Simple Team·February 4, 2022· 3 min read
InvestmentsStartups
food technology

From the start of 2021, Maybridge Services has focused on the rapidly developing interface where food meets cutting-edge science, referred to as the “food technology” sector for the purpose of this article. Over the past 12 months, there’s been increasing interest from the family office sector into various food tech businesses, where a combination of Environmental, Social and Governance (ESG) principles, coupled with extremely attractive growth and ROI propositions, are creating potentially game-changing businesses. This suggests that the 2020s will be where the food system, and its carbon-heavy agricultural practices, will be transformed by the end of the decade.

Food technology provides an interesting opportunity for family offices

The difference lies in a normally unspoken truth. Most investors, from the smallest retail investor up to the largest institutions, will pay lip service to the concept of ethical or impact investing and espouse ESG values but are more hesitant when it comes to putting money where their mouths are. Instead, they tend to seek returns from more traditional and trusted sectors and asset classes.

What makes this new breed of food tech businesses different is this combination of strong ethical and environmental values without the feeling that they are part of a fad which will not have its promised impact nor deliver on its promised returns. The size of the investments being made into food tech is a testament to this.

Examples of food tech businesses that have gained significant traction and backing over the last 12 months.

Let’s start with the world’s most commonly consumed protein source, the humble egg. Reportedly, we consume 1.4 trillion eggs per year. That production comes at the cost of 93 million acres of land and 51 billion gallons of water. Just Egg aims to change that. Using proprietary technology, the company converts mung beans into a product that reportedly replicates eggs, in how they cook and taste, and does this using over 80% less land, water and carbon emissions. Where this may get interesting, even for the most ardent capitalists amongst us, is the claim that the Just Egg product is also cheaper to produce on a like-for-like basis than standard egg production.

A similar revolution could be on its way in milk. TurtleTree are bringing milk, and related dairy products to market using a process known as cellular agriculture. Essentially, this involves taking a handful of cells from an otherwise unharmed cow, and “growing” cells under lab conditions into dairy products that are both more nutritionally beneficial to the consumer and do not come with the associated costs of the traditional agricultural process.

The alcohol industry is not immune to these forces either. Endless West was founded in 2015 with the goal of producing spirits and other alcoholic beverages from a molecular level. The products taste like they have been aged for years but were in fact produced overnight by putting together the specific molecular puzzle that gives, for example, a barrel-aged whisky its special characteristics. Again the business model at play here is claimed to use substantially less land and water and emit less carbon than traditional alcohol production methods. Arthur C Clarke famously once said that “any sufficiently advanced technology is indistinguishable from magic.” It is tempting, particularly in this case, to argue that the barrier between technology and magic is being worn very thin indeed!
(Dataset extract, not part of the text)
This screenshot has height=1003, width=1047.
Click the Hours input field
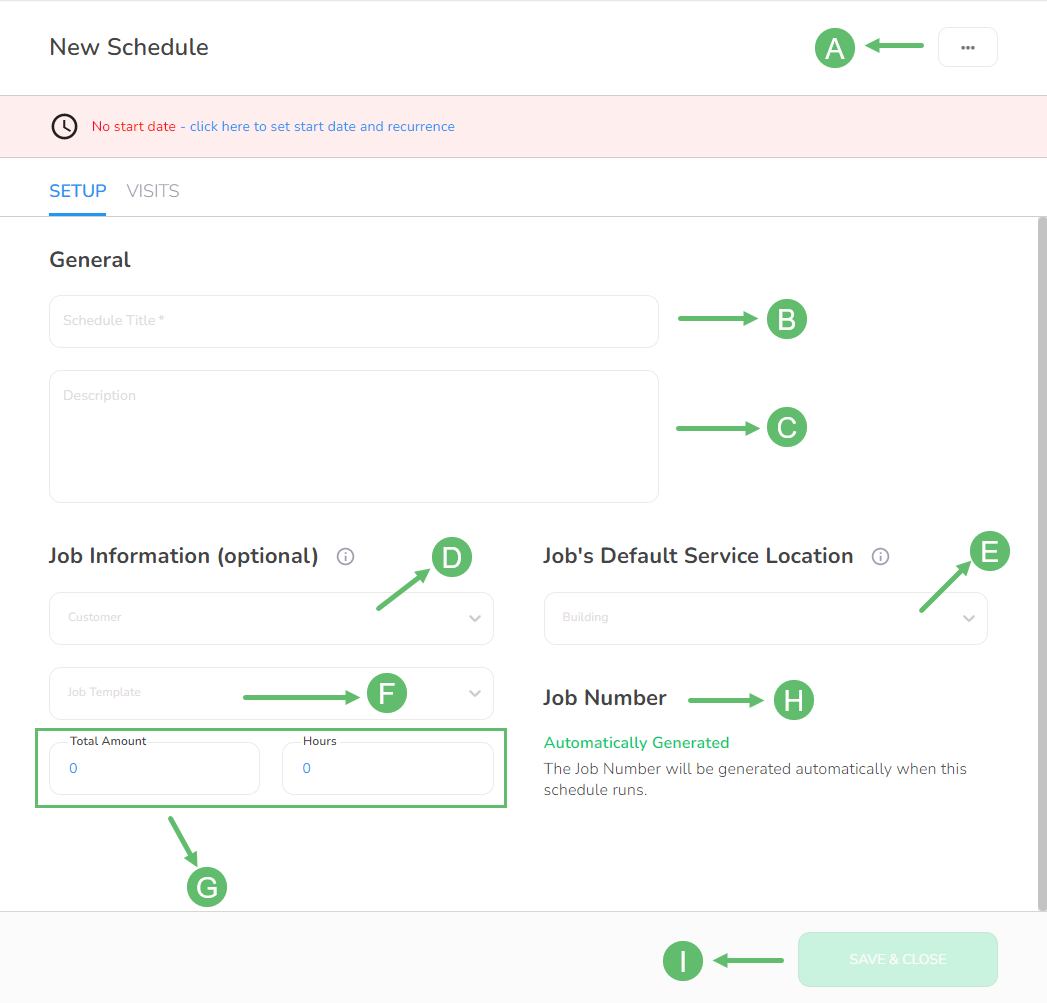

In a statement made to his thousands of Twitter followers in 2019, the legendary hedge fund manager Ray Dalio said “…As most of you know, I’m a capitalist, and even I think capitalism is broken…”. It has been argued that Dalio, who also founded a charitable foundation that donates to causes including environmental protection, intended this to be a call to action for root and branch change to capitalism.

The food technology industry could be part of a new economic and political model that, whilst recognising financial value, seeks to seek to minimise the impact that traditional industries, and perhaps traditional capitalism, are having on our world.